The line containing "This screenshot has height=800, width=1280." marks where copying starts, so set down that line and each one after it exactly, through the end of the records.

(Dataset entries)
▼▼▼
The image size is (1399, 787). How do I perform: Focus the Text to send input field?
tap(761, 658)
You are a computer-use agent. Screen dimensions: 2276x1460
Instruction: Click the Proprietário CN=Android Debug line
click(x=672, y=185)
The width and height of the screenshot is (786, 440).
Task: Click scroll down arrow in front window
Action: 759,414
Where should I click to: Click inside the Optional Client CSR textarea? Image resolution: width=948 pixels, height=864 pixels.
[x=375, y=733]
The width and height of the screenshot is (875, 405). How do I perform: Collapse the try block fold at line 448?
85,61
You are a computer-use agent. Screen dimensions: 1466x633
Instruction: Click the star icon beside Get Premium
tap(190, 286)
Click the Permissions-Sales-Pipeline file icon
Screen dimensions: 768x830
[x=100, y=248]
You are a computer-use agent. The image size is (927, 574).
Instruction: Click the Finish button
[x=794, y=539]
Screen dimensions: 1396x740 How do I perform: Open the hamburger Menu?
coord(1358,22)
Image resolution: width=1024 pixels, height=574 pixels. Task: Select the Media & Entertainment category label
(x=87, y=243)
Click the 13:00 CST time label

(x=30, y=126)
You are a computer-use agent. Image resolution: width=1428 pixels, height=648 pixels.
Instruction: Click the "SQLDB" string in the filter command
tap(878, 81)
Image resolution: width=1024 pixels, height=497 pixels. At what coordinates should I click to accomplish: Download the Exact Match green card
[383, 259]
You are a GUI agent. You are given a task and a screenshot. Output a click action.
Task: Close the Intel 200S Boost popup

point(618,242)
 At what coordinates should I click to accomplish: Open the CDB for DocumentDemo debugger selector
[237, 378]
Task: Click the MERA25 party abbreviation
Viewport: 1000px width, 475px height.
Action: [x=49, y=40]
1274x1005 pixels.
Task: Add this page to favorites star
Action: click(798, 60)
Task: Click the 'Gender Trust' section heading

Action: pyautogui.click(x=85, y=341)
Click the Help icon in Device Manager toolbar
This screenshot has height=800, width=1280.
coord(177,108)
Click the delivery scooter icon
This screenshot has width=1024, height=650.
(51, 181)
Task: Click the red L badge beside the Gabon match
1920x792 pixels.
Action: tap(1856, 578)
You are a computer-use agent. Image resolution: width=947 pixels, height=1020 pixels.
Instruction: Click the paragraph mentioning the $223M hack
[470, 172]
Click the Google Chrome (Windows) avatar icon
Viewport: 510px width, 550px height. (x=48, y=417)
▲▲▲
- **Answer for the task**:
This screenshot has height=800, width=1280.
coord(177,108)
Click the delivery scooter icon
This screenshot has width=1024, height=650.
(51, 181)
Task: Click the red L badge beside the Gabon match
1920x792 pixels.
Action: tap(1856, 578)
You are a computer-use agent. Image resolution: width=947 pixels, height=1020 pixels.
Instruction: Click the paragraph mentioning the $223M hack
[470, 172]
Click the Google Chrome (Windows) avatar icon
Viewport: 510px width, 550px height. (x=48, y=417)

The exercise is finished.